■ PASSAGE PROPOSÉ ■

M87 projette un jet collimaté sur environ 4900 années-lumière et deux lobes radios à près de 200000 années-lumière de distance. A gauche, l'image à grande échelle, au centre l'agrandissement et à droite, sa modélisation. Chaque lobe (en bleu) est associé à un jet de plasma canalisé par un champ magnétique intense qui s'échappe à partir de la magnétosphère du trou noir supermassif depuis la région interne du disque d'accrétion (en orange). Documents du VLA/NRAO enregistrés à 91 cm de longeur d'onde et dessin du STScI.

Comme les pulsars et beaucoup de quasars (Seyfert, blazars, etc), on a découvert que M87 émet notamment un rayonnement synchrotron, c'est-à-dire un rayonnement émis par des particules chargées de haute énergie (pas seulement des électrons) sous l'emprise d'un puissant champ magnétique. Le rayonnement synchrotron de M87 peut même être observé en infrarouge comme le confirma l'étude de Maarten Baes de l'Université de Gand bien que sa luminosité soit plus faible. Ce rayonnement est polarisé et peut être mesuré.

Champ magnétique

En approfondissant les données enregistrées en 2017, les chercheurs de la Collaboration EHT découvrirent que les ondes radios provenant du disque d'accrétion de M87* étaient polarisées. En analysant cette composante, comme on le voit à droite, en 2021 la Collaboration EHT publia la première carte du champ magnétique de la partie interne du disque d'accrétion de M87*, celle située à proximité immédiate du trou noir supermassif.

La première image publiée par l'EHT en 2021 de la polarisation des ondes radios dans la partie interne du disque d'accrétion du trou noir supermassif de M87. Elle montre clairement les lignes orientées du champ magnétique à proximité immédiate du trou noir. Document Collaboration EHT.

Cette nouvelle image montre clairement que le disque est magnétisé. Si l'image optique permet de connaître l'orientation et la dimension du trou noir et de son disque d'accrétion, connaître la force du champ magnétique et sa structure près de l'horizon des évènements sont essentiels pour comprendre comment la matière échappe à la gravité du trou noir et comment le jet est émis. Pour la première fois, les astronomes ont donc la preuve qu'il existe effectivement un mécanisme à grande échelle capable de projeter le jet qu'on observe.

La présence de ce champ magnétique est aussi un indice de plus supportant le phénomène de disque d'accrétion arrêté magnétiquement ou MAD (cf. le champ magnétique autour d'un trou noir).

Enfin, en analysant le trou noir supermassif de M87 à différentes fréquences (100 GHz ou 3 mm de longueur d'onde et 230 GHz ou 1.3 mm de longueur d'onde), Ciriaco Goddi et ses collègues ont découvert une rotation de Faraday qui change en amplitude et en direction en l'espace d'une année, passant de -1.2 à 0.3 x 105 rad m-2 à 100 GHz et de -4.1 à 1.5 x 105 rad m-2 à 230 GHz (le signe indique le changement de direction). Elle prouve que l'intensité du champ magnétique fluctue de manière importante. Selon les chercheurs, le disque d'accrétion est composé d'une région interne compacte très variable et d'une région étendue statique.

■ ENTRÉES RÉPERTORIÉES ■
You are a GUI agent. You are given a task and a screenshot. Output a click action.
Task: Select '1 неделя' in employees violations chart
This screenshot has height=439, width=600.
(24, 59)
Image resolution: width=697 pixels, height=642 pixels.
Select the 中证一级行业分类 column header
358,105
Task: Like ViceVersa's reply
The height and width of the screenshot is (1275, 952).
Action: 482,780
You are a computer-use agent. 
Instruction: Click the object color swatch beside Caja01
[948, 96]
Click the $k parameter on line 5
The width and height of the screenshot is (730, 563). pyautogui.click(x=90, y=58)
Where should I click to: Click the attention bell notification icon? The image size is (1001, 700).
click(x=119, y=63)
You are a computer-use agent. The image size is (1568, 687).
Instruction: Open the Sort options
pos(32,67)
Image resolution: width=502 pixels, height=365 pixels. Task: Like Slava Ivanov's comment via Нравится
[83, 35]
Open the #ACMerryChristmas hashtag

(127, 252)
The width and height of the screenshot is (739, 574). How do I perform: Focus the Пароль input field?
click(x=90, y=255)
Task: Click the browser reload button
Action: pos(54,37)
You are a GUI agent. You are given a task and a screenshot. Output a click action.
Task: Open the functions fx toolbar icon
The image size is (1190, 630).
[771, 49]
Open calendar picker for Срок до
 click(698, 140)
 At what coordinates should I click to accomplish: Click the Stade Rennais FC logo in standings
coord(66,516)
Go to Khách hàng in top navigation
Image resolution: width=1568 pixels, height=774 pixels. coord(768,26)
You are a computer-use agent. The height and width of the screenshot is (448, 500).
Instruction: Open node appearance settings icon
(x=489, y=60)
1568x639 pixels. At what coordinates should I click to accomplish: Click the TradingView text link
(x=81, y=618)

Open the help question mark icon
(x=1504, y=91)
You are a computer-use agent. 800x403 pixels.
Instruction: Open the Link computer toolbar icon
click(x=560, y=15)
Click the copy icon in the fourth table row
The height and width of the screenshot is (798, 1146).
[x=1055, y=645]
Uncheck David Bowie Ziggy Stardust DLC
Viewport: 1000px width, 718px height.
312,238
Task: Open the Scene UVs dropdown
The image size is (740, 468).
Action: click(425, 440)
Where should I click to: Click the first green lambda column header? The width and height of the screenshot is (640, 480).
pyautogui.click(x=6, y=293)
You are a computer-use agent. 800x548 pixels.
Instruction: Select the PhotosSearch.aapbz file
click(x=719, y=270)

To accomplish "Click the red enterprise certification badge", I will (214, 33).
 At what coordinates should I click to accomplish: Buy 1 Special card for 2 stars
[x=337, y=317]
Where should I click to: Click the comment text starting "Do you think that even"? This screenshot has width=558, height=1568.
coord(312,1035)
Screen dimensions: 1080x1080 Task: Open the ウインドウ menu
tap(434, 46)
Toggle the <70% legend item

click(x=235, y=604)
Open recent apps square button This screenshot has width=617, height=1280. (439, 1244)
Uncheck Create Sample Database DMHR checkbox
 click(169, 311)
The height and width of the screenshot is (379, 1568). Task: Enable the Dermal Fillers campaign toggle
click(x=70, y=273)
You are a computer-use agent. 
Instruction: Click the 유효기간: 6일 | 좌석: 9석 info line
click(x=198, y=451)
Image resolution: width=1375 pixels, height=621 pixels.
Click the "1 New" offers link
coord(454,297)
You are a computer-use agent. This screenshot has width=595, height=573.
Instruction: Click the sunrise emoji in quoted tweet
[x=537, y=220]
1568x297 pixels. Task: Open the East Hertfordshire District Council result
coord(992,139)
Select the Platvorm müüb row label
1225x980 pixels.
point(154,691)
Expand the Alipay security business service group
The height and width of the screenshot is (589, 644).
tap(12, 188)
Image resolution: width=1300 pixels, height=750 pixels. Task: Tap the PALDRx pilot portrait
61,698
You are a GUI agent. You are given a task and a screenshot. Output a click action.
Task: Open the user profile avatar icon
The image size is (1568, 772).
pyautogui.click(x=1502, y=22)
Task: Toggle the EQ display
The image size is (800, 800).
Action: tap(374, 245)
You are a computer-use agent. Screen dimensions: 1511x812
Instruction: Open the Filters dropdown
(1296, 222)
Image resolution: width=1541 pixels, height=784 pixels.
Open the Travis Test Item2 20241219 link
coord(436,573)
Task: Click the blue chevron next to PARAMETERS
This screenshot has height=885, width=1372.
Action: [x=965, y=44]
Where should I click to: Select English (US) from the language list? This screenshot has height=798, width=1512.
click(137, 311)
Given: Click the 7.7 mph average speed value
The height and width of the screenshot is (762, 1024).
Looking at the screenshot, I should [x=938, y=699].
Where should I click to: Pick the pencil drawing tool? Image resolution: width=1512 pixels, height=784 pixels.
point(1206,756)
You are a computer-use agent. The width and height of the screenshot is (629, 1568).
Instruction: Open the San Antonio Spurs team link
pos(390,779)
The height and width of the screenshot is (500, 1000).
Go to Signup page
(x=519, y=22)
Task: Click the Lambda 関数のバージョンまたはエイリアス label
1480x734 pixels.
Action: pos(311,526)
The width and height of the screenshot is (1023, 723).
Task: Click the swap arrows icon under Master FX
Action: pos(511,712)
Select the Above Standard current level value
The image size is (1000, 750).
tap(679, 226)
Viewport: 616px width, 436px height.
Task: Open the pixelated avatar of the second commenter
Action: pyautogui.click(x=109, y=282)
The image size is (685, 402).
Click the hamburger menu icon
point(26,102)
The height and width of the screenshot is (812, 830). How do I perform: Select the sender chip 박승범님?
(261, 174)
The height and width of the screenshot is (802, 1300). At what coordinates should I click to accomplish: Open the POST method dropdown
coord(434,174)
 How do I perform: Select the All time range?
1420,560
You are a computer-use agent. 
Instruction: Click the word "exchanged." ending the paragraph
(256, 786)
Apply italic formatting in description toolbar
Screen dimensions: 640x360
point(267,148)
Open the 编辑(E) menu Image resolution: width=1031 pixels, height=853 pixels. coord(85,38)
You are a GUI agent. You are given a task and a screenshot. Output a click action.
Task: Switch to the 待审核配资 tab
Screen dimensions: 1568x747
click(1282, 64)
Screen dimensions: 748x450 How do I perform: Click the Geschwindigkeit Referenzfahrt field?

■ ENSEMBLE DES TÂCHES ■
1: Quelles longueurs d'onde sont mentionnées dans le texte sur M87 ?
2: D'après le texte sur M87, pourquoi faut-il connaître la force et la structure du champ magnétique près de l'horizon des évènements ?

■ CORRIGÉ DES EXERCICES ■
1:
- 91 cm
- 3 mm (100 GHz)
- 1.3 mm (230 GHz)

2: Ces connaissances sont essentielles pour comprendre comment la matière échappe à la gravité du trou noir. Elles permettent aussi de comprendre comment le jet est émis.